6. März 2015

Erfolgsmodell für den Schwarzwald?

Andere Nationalparks und Tourismusregionen interessieren sich für das Joint Venture zwischen Eifeltourismus (ET) und Nationalpark Eifel – Wirtschaftsausschuss des NRW-Landtags nimmt sich auf der ITB viel Zeit für Informationen über barrierefreien Fremdenverkehr in der Natur

Eifel/Berlin – Fast eine ganze Stunde Zeit nahm sich der Wirtschaftsausschuss des nordrhein-westfälischen Landtages gestern am Messestand des Nationalparks Eifel auf der Internationalen Tourismusbörse (ITB) in Berlin. Insbesondere Ausschussvorsitzender MdL Georg Fortmeier und MdL Inge Blask, die beide im NRW-Beirat Tourismus vertreten sind, interessierten sich für die touristischen Aspekte des Nationalparks Eifel.

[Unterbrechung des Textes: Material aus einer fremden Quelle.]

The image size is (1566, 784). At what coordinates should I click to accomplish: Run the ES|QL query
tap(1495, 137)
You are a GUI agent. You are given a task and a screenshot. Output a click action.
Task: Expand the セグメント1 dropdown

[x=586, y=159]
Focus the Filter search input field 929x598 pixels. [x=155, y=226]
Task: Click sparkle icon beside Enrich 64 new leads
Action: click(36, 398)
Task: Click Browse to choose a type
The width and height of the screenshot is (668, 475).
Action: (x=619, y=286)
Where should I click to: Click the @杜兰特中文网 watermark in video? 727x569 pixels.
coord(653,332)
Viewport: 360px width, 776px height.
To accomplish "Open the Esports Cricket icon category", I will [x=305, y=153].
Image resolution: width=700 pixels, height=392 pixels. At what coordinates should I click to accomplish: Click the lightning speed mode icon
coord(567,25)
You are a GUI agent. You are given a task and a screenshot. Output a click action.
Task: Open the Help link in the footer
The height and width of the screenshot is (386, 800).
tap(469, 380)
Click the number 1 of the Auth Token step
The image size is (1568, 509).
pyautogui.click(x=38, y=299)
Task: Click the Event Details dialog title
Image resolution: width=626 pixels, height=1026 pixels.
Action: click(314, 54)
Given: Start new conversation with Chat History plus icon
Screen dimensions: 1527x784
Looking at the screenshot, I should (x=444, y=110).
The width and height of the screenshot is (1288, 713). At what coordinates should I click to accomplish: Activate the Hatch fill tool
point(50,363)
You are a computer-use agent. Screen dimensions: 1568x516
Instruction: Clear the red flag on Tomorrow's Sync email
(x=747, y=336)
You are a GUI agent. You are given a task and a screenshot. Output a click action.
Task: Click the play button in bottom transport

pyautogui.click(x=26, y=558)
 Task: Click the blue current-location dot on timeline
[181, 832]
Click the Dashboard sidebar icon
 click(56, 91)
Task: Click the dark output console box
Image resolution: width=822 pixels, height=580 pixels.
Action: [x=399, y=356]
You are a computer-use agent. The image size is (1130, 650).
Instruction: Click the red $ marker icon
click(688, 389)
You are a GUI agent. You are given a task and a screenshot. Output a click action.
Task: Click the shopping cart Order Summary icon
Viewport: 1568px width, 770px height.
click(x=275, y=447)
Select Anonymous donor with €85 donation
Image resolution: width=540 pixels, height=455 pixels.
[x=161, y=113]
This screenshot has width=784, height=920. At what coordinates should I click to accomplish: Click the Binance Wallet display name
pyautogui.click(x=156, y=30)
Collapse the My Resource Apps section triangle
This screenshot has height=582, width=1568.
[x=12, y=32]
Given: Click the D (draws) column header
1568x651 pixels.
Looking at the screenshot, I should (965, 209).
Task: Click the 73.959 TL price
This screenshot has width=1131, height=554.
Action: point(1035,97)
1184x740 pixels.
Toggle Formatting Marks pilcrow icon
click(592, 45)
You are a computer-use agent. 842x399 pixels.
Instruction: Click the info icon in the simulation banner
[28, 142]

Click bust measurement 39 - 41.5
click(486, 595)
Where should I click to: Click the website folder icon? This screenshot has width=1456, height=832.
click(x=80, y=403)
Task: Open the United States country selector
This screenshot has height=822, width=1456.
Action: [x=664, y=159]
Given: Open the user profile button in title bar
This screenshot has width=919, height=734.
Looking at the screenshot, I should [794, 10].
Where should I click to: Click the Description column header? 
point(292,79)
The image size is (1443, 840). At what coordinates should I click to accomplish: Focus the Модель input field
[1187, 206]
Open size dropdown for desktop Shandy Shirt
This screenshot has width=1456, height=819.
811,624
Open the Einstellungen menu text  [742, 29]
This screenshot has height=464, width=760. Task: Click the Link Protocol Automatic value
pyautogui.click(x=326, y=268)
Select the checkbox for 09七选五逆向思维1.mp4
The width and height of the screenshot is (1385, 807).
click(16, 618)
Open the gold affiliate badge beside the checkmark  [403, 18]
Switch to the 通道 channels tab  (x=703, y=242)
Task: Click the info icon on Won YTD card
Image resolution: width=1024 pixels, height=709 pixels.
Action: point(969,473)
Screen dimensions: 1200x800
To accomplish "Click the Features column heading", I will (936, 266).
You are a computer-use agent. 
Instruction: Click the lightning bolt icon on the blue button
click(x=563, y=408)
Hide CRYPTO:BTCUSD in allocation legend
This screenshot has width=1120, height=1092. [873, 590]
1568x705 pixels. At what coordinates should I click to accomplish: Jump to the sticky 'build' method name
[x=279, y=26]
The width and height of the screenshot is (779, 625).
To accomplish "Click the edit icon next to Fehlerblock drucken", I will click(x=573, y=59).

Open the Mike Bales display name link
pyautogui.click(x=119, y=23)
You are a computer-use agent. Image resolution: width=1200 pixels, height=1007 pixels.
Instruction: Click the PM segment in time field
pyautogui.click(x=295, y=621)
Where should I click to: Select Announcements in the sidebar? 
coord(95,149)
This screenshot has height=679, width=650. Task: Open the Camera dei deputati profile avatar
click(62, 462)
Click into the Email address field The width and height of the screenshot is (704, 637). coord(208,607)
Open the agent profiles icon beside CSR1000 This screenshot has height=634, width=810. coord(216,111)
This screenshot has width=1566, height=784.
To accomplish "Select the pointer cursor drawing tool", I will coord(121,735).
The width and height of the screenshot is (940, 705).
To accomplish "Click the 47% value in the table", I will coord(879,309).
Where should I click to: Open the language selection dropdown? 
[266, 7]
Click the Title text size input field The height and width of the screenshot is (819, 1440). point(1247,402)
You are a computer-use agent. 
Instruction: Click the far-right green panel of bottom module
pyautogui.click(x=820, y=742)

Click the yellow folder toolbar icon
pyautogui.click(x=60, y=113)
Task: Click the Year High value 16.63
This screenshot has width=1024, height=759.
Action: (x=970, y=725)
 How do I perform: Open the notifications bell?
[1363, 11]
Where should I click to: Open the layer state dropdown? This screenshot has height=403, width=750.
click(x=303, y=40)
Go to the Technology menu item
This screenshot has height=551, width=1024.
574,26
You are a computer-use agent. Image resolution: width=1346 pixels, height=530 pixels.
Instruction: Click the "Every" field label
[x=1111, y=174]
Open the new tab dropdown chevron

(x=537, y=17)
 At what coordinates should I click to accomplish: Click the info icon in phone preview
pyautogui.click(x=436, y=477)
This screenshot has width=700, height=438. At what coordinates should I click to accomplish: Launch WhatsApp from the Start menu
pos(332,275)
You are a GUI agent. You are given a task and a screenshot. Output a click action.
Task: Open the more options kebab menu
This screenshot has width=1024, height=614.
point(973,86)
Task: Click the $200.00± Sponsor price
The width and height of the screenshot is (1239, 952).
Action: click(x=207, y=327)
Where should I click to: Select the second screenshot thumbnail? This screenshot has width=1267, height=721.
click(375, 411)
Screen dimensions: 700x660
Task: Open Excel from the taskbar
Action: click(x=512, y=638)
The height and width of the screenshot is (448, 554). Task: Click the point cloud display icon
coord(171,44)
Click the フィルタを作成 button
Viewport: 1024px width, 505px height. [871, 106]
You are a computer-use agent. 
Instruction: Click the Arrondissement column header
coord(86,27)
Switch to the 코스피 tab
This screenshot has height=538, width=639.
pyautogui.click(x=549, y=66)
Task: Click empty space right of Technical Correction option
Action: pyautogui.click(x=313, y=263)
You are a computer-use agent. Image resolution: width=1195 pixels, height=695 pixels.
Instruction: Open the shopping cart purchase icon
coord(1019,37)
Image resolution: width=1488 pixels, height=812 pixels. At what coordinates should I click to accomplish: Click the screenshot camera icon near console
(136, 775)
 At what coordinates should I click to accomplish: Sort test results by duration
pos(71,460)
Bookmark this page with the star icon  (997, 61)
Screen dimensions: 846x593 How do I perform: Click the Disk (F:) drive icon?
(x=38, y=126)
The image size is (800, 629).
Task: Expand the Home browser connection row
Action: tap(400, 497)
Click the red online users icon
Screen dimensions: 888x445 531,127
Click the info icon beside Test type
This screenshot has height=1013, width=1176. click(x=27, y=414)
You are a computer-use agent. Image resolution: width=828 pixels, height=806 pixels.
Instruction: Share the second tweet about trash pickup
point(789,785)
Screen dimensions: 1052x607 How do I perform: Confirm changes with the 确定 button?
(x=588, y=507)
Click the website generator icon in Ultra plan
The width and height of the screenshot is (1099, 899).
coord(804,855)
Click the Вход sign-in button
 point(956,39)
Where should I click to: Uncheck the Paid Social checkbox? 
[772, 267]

Der Wirtschaftsausschuss des nordrhein-westfälischen Landtages am Messestand des Nationalparks Eifel auf der ITB in Berlin. Foto: Manfred Lang/pp/Agentur ProfiPress

Der Wirtschaftsausschuss des nordrhein-westfälischen Landtages am Messestand des Nationalparks Eifel auf der ITB in Berlin. Foto: Manfred Lang/pp/Agentur ProfiPress

Tobias Wiesen, der Projektleiter Barrierefreiheit im Nationalpark, gab Auskunft über behindertengerechten Tourismus im Reservat. Michael Lammertz, der das Fachgebiet Kommunikation und Naturerleben führt, sagte am Rande des Ausschussbesuchs, der Nationalpark Eifel genieße im Landtag große Sympathie. Er hofft auf weitere finanzielle Förderung der Tourismusziele Natur und Barrierefreiheit. Der Nationalpark sei auf diesen Gebieten Vorreiter über Landesgrenzen hinaus.

Das bestätigte Klaus Schäfer, der Geschäftsführer der Eifeltourismus (ET) GmbH: „Ich bin auf der ITB angesprochen worden, ob wir nicht Tourismusregion und Nationalpark Schwarzwald beraten können, wie man die Zusammenarbeit zwischen Nationalpark und Tourismusorganisationen komplikationslos gestalten kann.“

Schäfer sagte vor Landräten und Bürgermeistern der Eifelregion aus Rheinland-Pfalz, der Deutschsprachigen Gemeinschaft Belgiens und aus NRW, die Kooperation zwischen Eifeltourismus und Eifel-Nationalpark sei vorbildlich: „Unser Joint Venture ist allmählich exportfähig!